According to the actual situation of the video, you can also use the blank interval clips between 2 subtitles. First, try not to accelerate the audio. If the audio can be played normally within the specified interval of the subtitle by accelerating the blank interval time, then there is no need to accelerate, and the effect will be better. Of course, the disadvantage is that the video picture has finished speaking, but the actual audio is still playing.
Synthesis and Output
After completing the above steps, embed the translated subtitles and dubbing into the original video. Tools such as ffmpeg can be easily used to achieve this. The final generated video file completes the translation process.

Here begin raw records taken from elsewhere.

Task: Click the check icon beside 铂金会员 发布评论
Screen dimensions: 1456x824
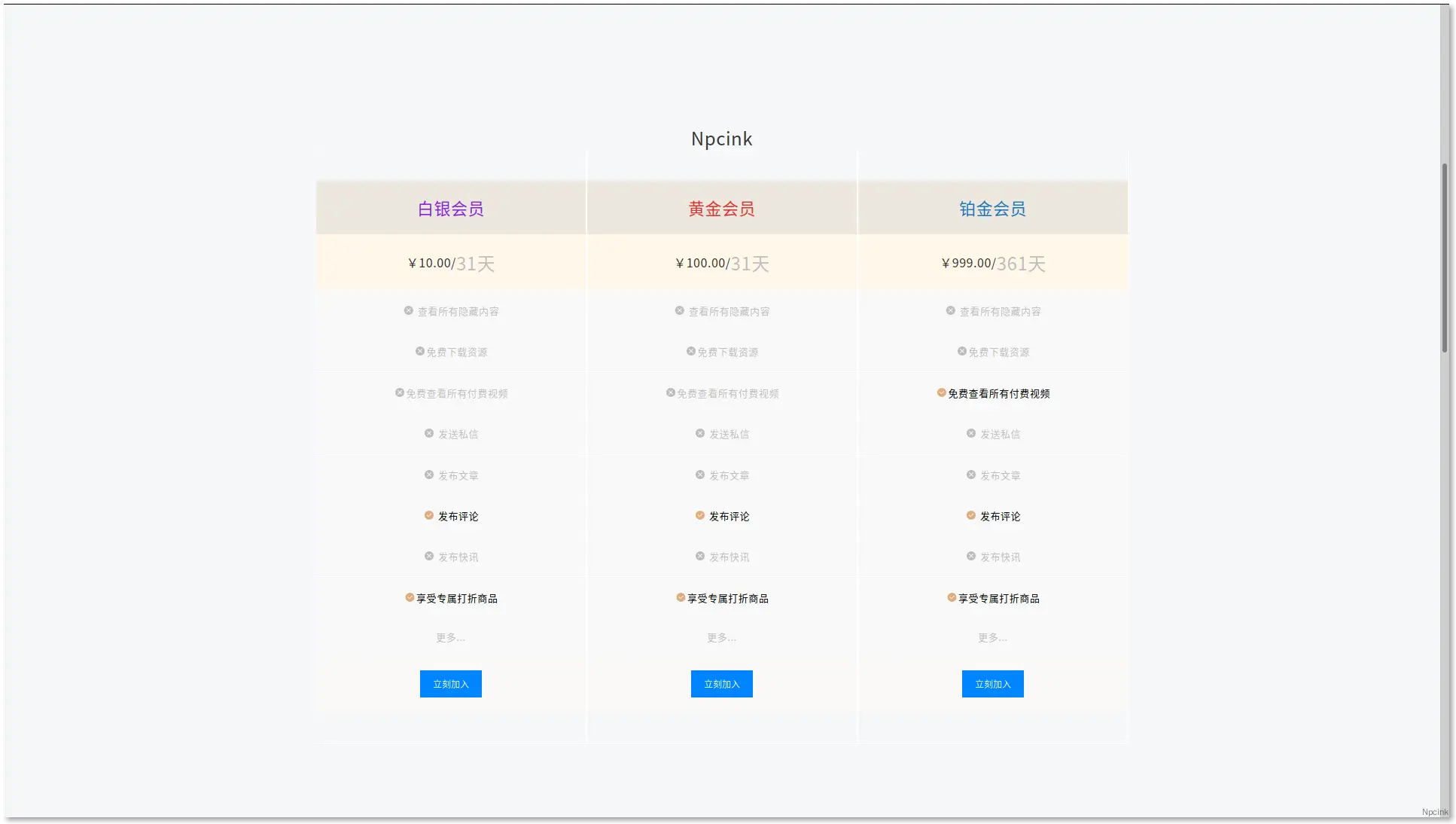Action: pos(971,515)
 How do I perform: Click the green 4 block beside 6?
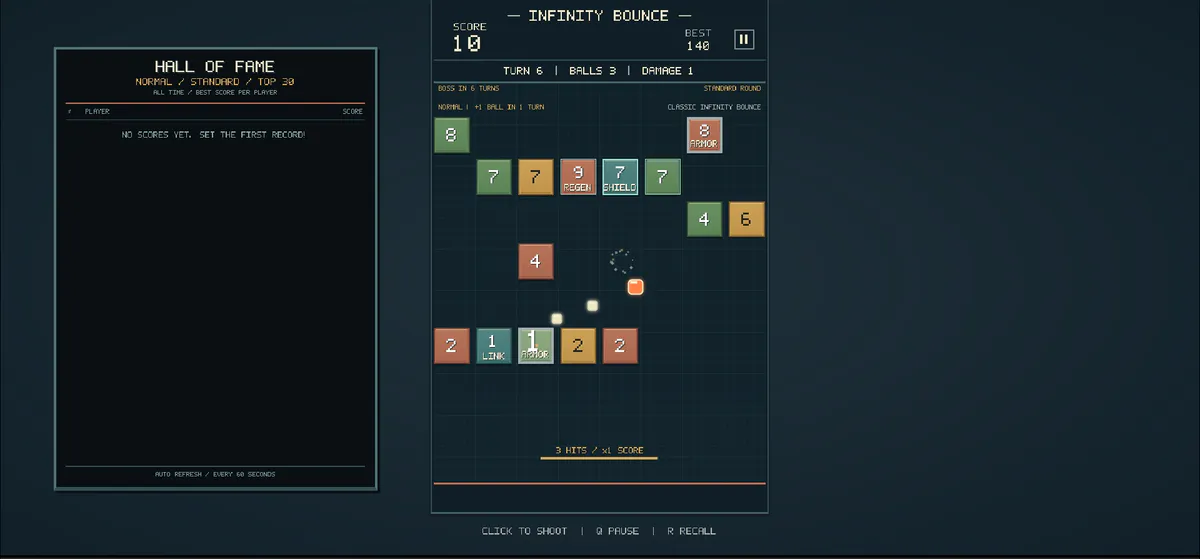(704, 219)
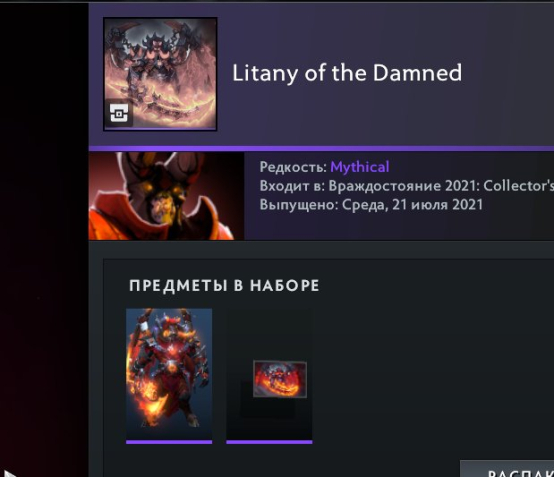Click the bundle chest icon on thumbnail
Viewport: 554px width, 477px height.
[x=119, y=113]
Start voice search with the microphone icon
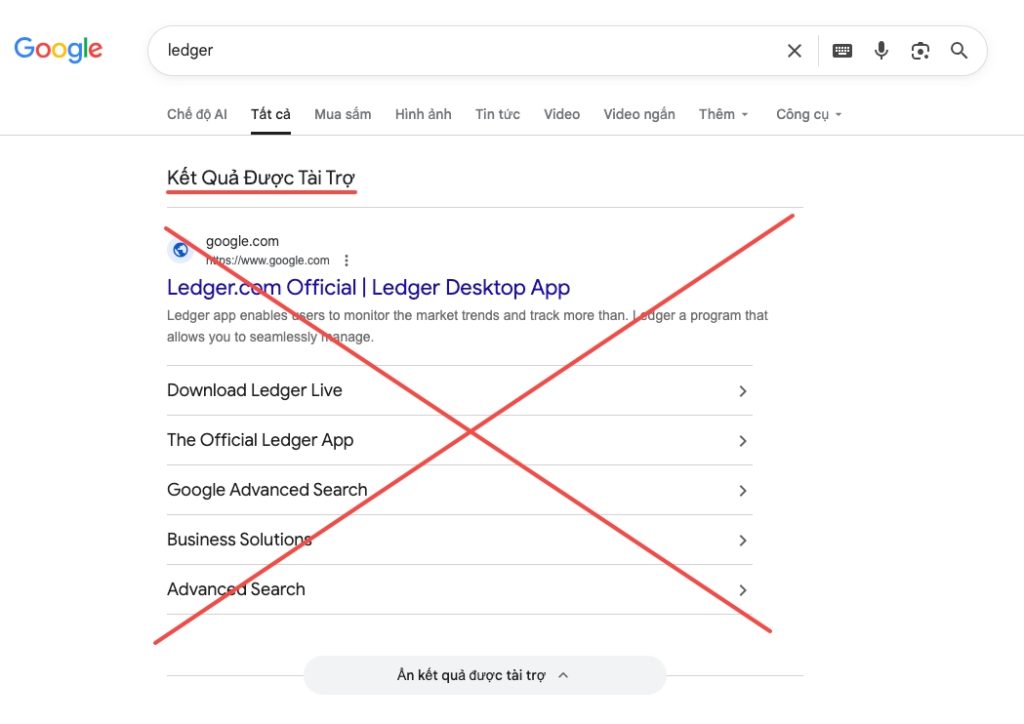This screenshot has width=1024, height=724. (x=881, y=50)
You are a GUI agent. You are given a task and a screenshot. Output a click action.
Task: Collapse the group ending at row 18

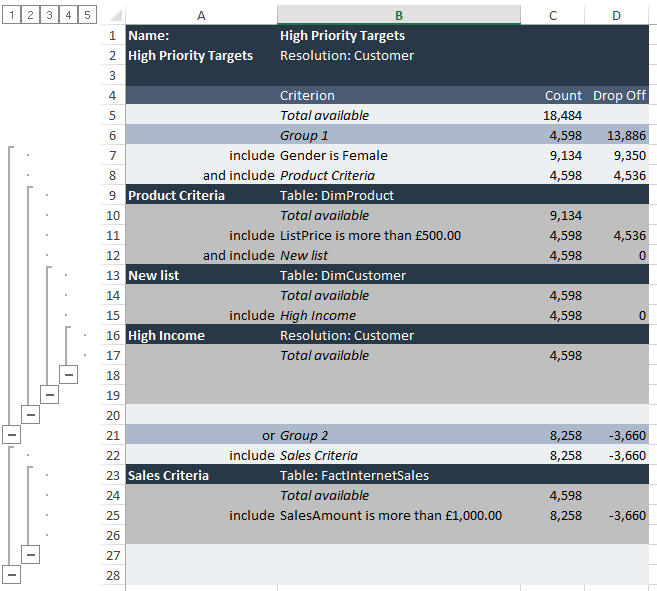[x=68, y=374]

ffmpeg -y -i original_video.mp4 -i dubbed_audio.m4a -c:v libx264 -c:a aac -vf subtitles=subtitles.srt out.mp4
Difficult to Solve Problems: Multiple Speaker Recognition
Speaker role recognition, that is, synthesizing different dubbing according to different character roles in the video, involves speaker recognition, and it is necessary to pre-specify how many speaker roles there are. It is barely suitable for ordinary one- or two-person dialogue roles, but for most videos, it is difficult to determine several speakers in advance, and the final synthesized effect is also very poor, so this part is not considered for the time being.
Summary
The above is just a simple workflow principle. In fact, to achieve good translation results, there are many points to pay attention to, such as the pre-processing of the original video input format (mov/mp4/avi/mkv), splitting the video into audio and silent video, separating the human voice and background sound in the audio, processing the results of batch translation to speed up subtitle translation, re-splitting when blank lines appear in subtitles, generating and embedding dual subtitles, and so on.
Through this series of steps, the video translation task can be successfully completed, seamlessly converting the video content into the target language. Although some technical challenges may be encountered during the process, with the continuous progress and optimization of technology, the quality and efficiency of video translation are expected to be further improved in the future.